_WHAT TO PRODUCE_
Would you print only the lines running from the one with "Where should I" to the final line of the data below, word for word and without pictures?

[Stored data]
*** Begin section ***
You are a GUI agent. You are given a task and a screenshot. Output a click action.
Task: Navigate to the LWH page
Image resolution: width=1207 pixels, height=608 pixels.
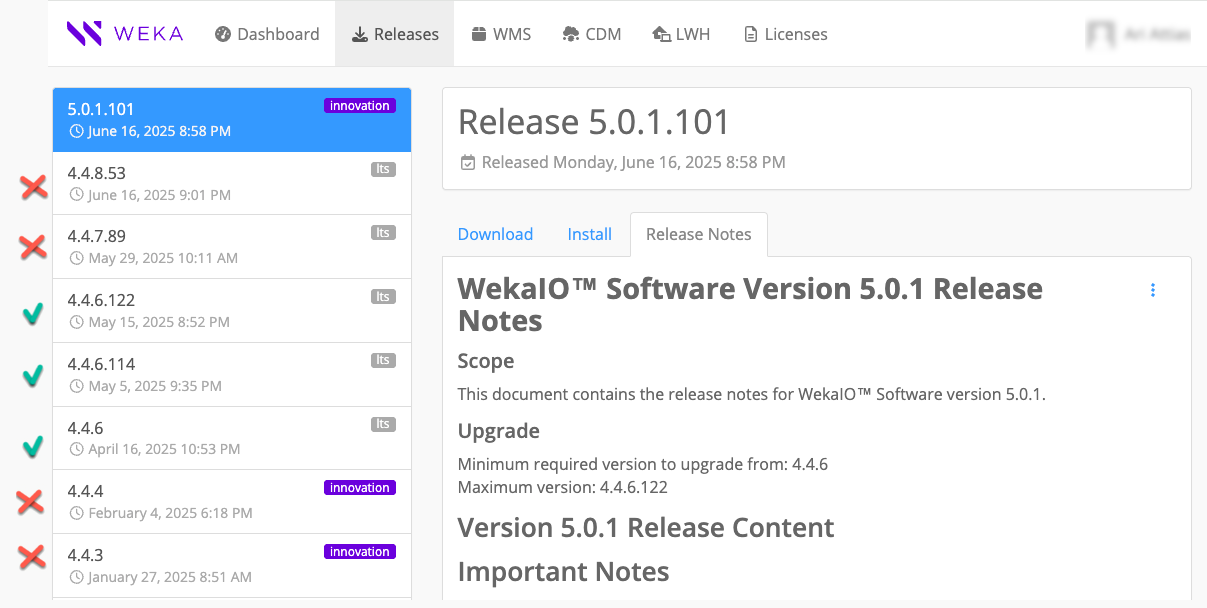(x=681, y=34)
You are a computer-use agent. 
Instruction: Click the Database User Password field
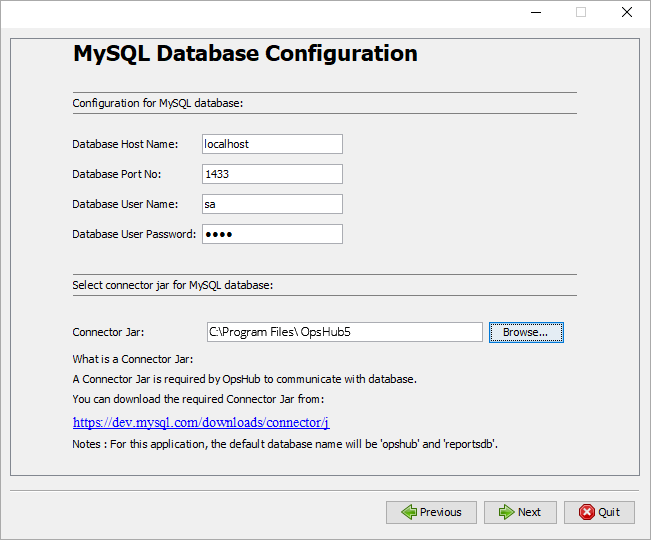click(272, 234)
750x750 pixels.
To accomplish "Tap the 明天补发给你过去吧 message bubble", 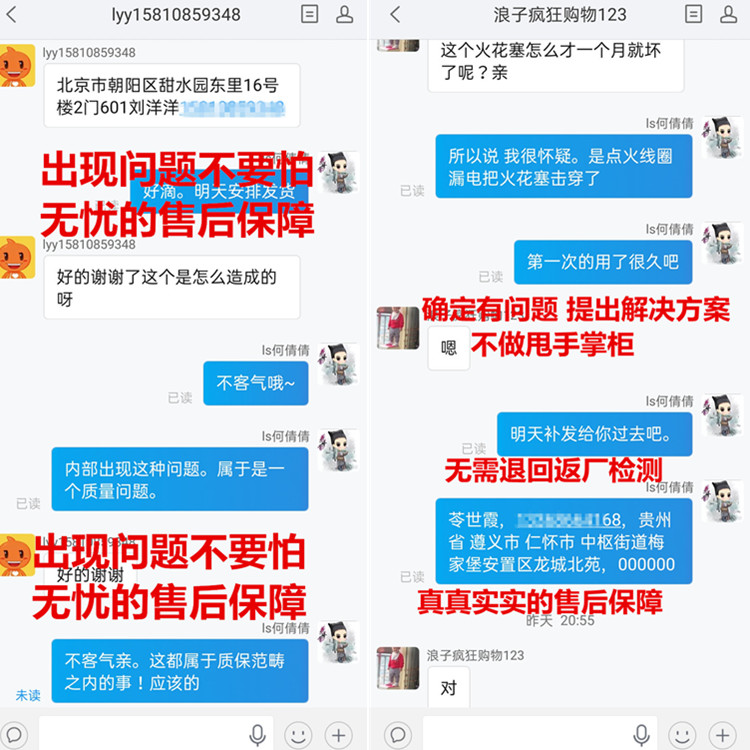I will click(x=595, y=434).
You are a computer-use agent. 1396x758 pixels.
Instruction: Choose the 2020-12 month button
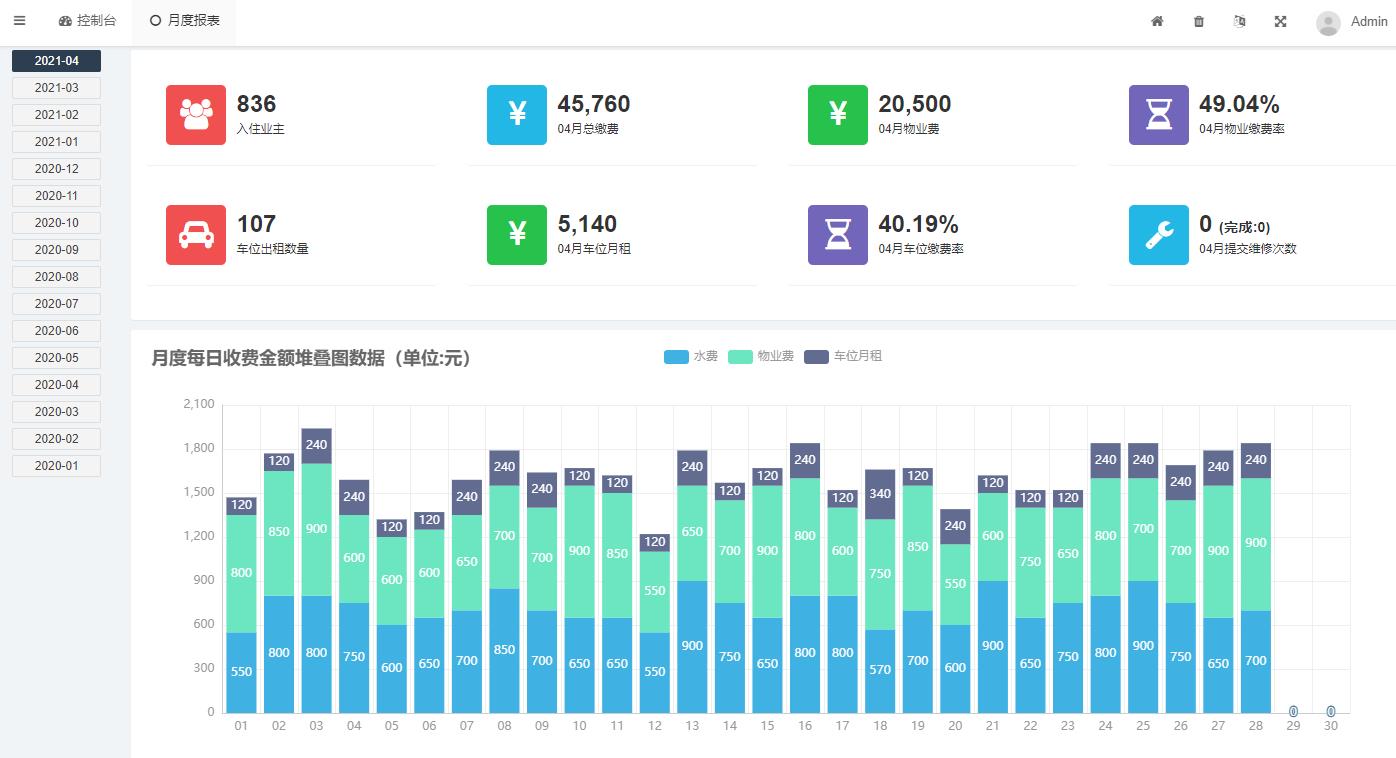pos(56,169)
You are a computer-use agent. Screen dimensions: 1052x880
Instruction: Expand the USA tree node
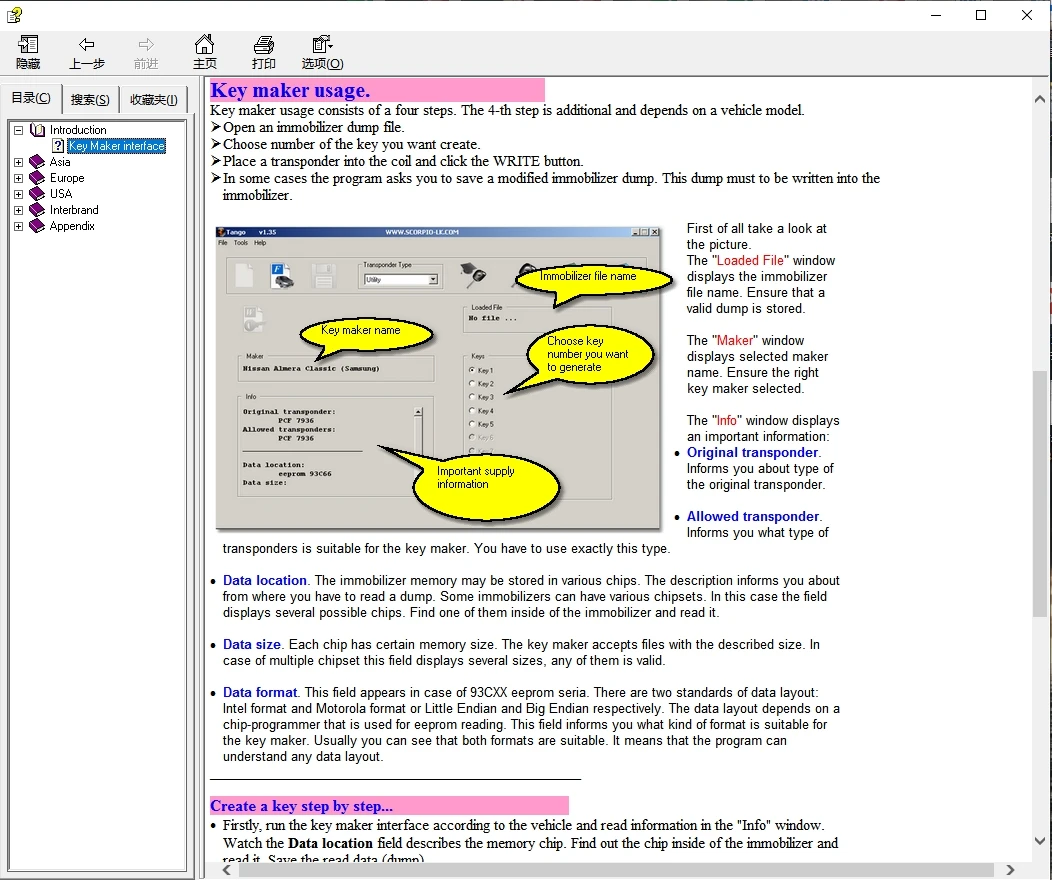pos(18,194)
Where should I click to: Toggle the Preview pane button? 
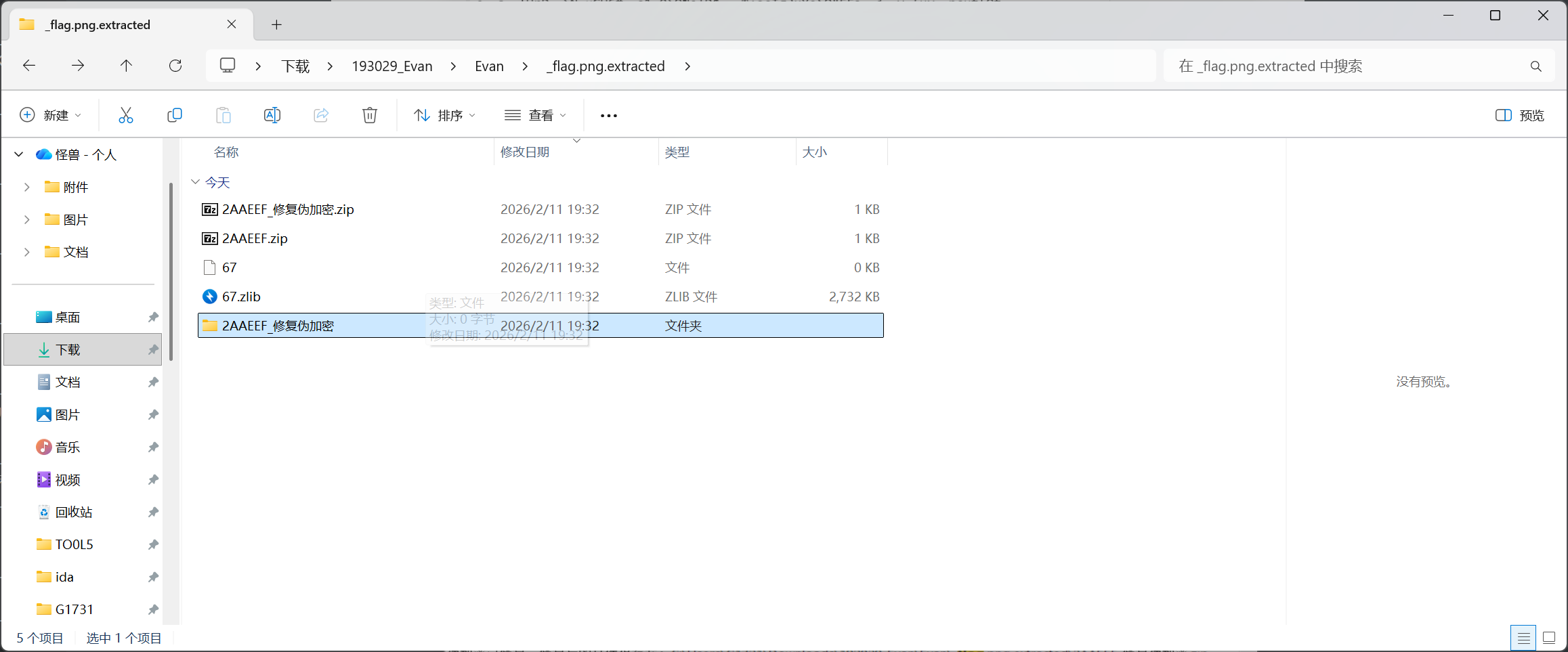pos(1519,115)
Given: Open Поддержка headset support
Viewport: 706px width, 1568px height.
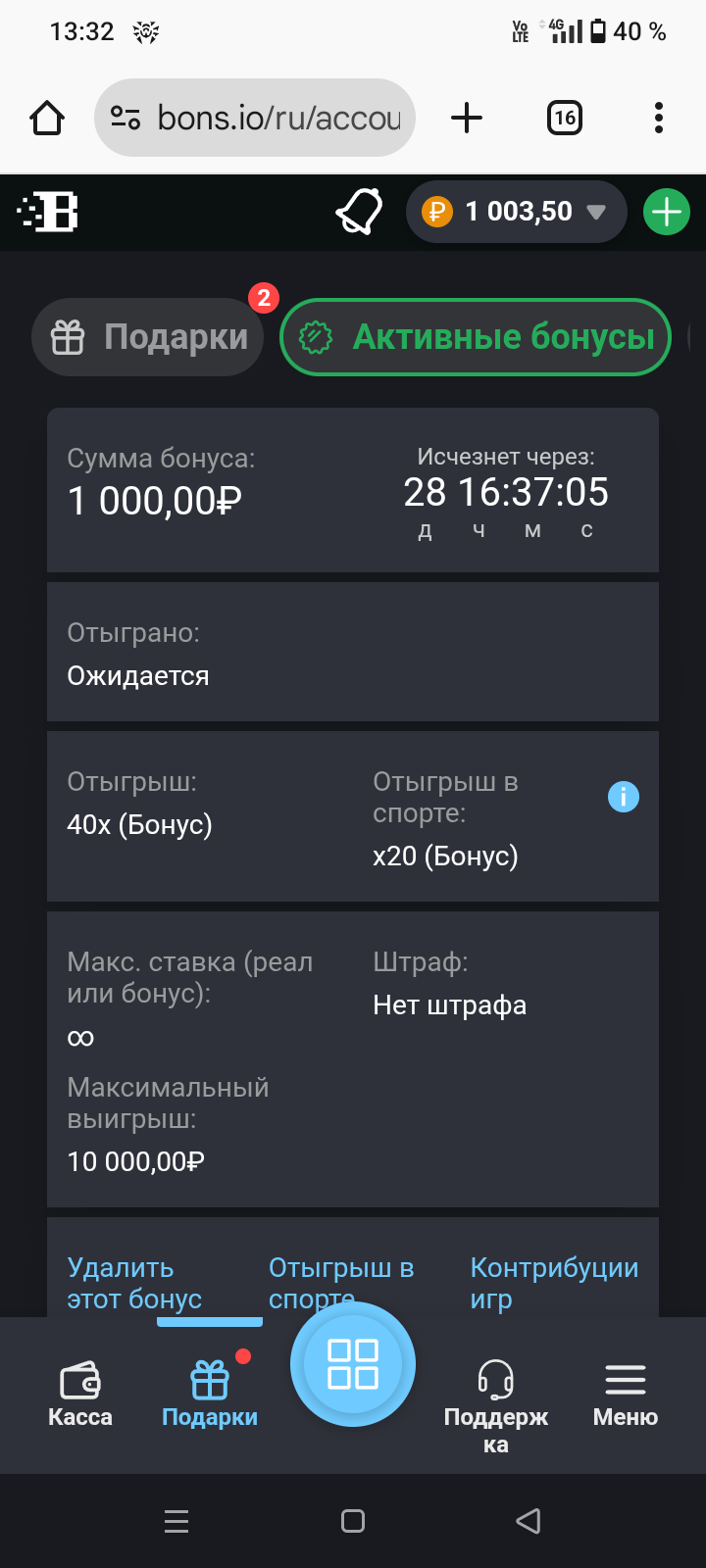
*** End section ***
_ANSWER SECTION_
Where should I click to: Toggle the Preview pane button? 
pos(1519,115)
Given: Open Поддержка headset support
Viewport: 706px width, 1568px height.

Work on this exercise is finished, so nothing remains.